### PROBLEM REQUIREMENTS
Print all the data that follows exactly, images excluded.

Records excerpted from a collection
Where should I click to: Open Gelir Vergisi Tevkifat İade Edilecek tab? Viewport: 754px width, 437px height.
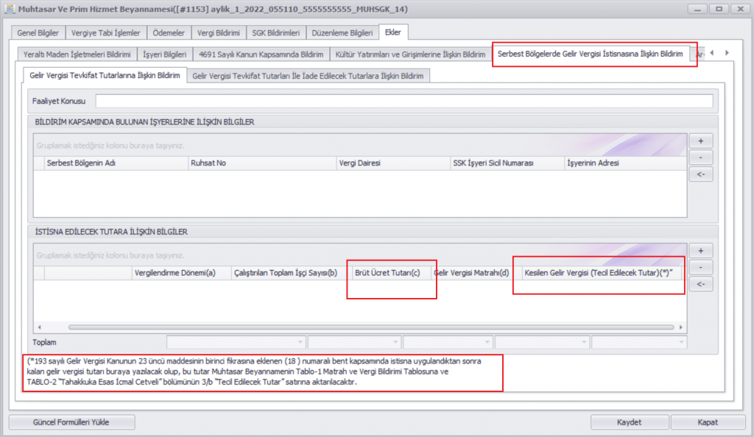point(308,76)
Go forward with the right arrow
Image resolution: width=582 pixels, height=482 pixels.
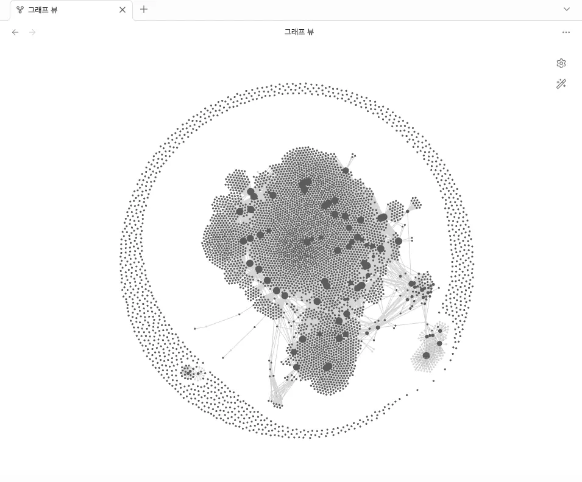pyautogui.click(x=32, y=32)
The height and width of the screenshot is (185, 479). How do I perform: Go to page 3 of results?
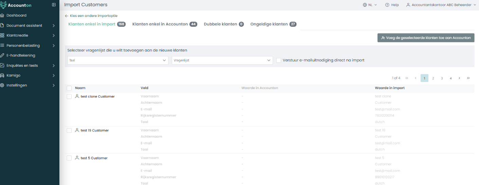(x=442, y=78)
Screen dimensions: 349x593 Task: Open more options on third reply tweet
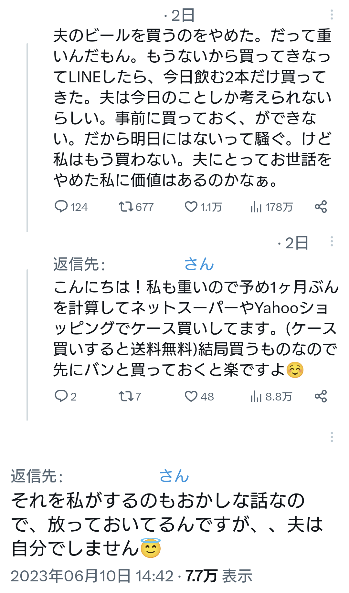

### ANSWER TO THIS EXERCISE
Where should I click to: Open Gelir Vergisi Tevkifat İade Edilecek tab? Viewport: 754px width, 437px height.
point(308,76)
Go forward with the right arrow
Image resolution: width=582 pixels, height=482 pixels.
pyautogui.click(x=32, y=32)
The height and width of the screenshot is (185, 479). How do I perform: Go to page 3 of results?
(x=442, y=78)
Screen dimensions: 349x593 Task: Open more options on third reply tweet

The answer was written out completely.